Oregon lawmakers expect to include $100 million for infrastructure in the state’s rural areas in their spending plans, money available thanks to a nearly $1 billion surplus.
Majority Democrats handed $100 million to Republicans to spend as they please in an attempt to counteract some of the acrimony that has existed between the parties in recent years.
“It’s a good day when Republicans and Democrats can come together for the good of all Oregonians,” Senate Republican Leader Tim Knopp, R-Bend, said. “This money will help move forward important public projects throughout Oregon.”
Republicans’ priorities comprise infrastructure projects in rural areas, that will include repairs to roads, bridges and sewer systems.
“As our infrastructure ages, small towns are looking at big price tags to replace or repair water and sewer systems, bridges and public buildings,” Rep. David Gomberg, D-Otis said. “Now with the state’s help and federal dollars on the way, we can bring lasting change to rural communities across our state.”
Lawmakers have until March 7 to agree on a spending plan for a $789 million revenue windfall revealed in the February forecast by the state’s Office of Economic Analysis for the 2021-23 biennium. The forecast showed personal and corporate income taxes, lottery sales and other sources are all outpacing projections from its December forecast.
Oregon Gov. Kate Brown, a Democrat, who will be termed out this year, called the availability of the surplus “a pivotal moment” for the state when the forecast was announced.
The excess revenues are in addition to $179 million of unspent money from the last budget carried over to this session, for a total of $968 million of unanticipated funds.
Lawmakers have just a 35-day session that began Feb. 1 to make changes to the state’s $25.5 billion general fund budget approved for the 2021-23 biennium last year.
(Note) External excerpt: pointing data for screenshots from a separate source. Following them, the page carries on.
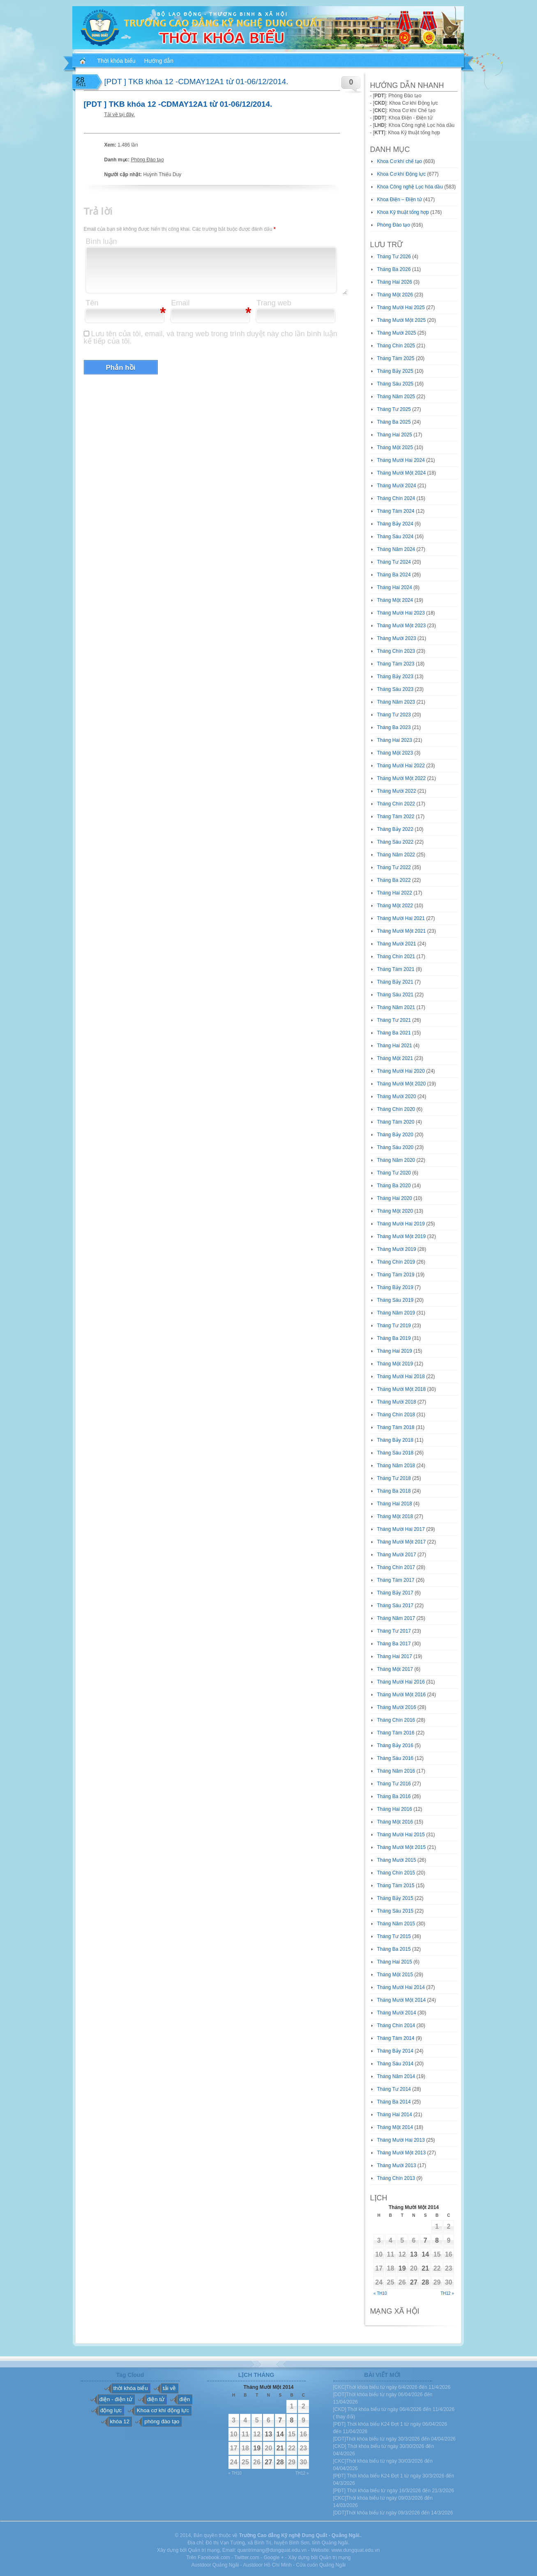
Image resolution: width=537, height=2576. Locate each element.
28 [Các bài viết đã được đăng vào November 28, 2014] (425, 2282)
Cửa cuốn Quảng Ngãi (321, 2565)
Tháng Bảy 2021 (395, 982)
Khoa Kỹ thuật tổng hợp (403, 212)
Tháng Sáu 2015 (395, 1911)
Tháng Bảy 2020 (395, 1135)
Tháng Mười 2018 (396, 1402)
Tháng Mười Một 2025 (401, 320)
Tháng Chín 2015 (396, 1873)
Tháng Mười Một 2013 (401, 2153)
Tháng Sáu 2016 (395, 1758)
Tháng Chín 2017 (396, 1567)
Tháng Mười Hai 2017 (401, 1529)
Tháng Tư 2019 (394, 1325)
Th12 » (447, 2293)
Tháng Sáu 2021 (395, 995)
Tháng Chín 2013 (396, 2178)
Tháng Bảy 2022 (395, 829)
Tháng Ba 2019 (394, 1338)
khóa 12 (119, 2421)
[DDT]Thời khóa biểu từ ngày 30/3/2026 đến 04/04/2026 (394, 2439)
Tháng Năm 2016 (396, 1771)
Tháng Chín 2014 (396, 2025)
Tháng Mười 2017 (396, 1555)
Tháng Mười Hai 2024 (401, 460)
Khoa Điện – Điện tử (399, 199)
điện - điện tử (115, 2399)
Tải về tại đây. (119, 114)
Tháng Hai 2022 (394, 893)
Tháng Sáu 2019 (395, 1300)
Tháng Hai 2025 (394, 435)
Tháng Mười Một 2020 (401, 1084)
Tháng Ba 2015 (394, 1949)
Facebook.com (214, 2557)
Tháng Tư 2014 (394, 2089)
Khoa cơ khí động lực (163, 2410)
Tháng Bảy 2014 (395, 2051)
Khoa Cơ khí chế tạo (399, 161)
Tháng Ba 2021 (394, 1033)
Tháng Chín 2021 (396, 956)
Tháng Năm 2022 (396, 855)
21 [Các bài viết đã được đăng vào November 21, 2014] (425, 2268)
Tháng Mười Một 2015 (401, 1847)
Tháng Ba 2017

Priorities identified by the Democratic leadership are behavioral health, public safety, homelessness, energy efficiency and education.
Another $100 million will go for climate resilience projects, such as energy efficiency improvements, solar energy and drought relief. Sewer upgrades, wastewater and drinking water treatment are included in the mix.
Some of that funding will also help reduce transportation emission by building charging networks for trucks and include incentives for Oregonians to purchase electric vehicles. It also earmarks money for upgrades to the aging fuel storage systems that are vulnerable to earthquakes.
“Drought, fire and other climate disruptions put the most vulnerable Oregonians at great risk,” said Sen. Kate Lieber, D-Beaverton, chair of the Senate Committee on Energy and Environment. “By investing in resilient homes and clean energy, we can build safer and healthier communities, reduce the cost of energy for consumers and create good paying jobs.”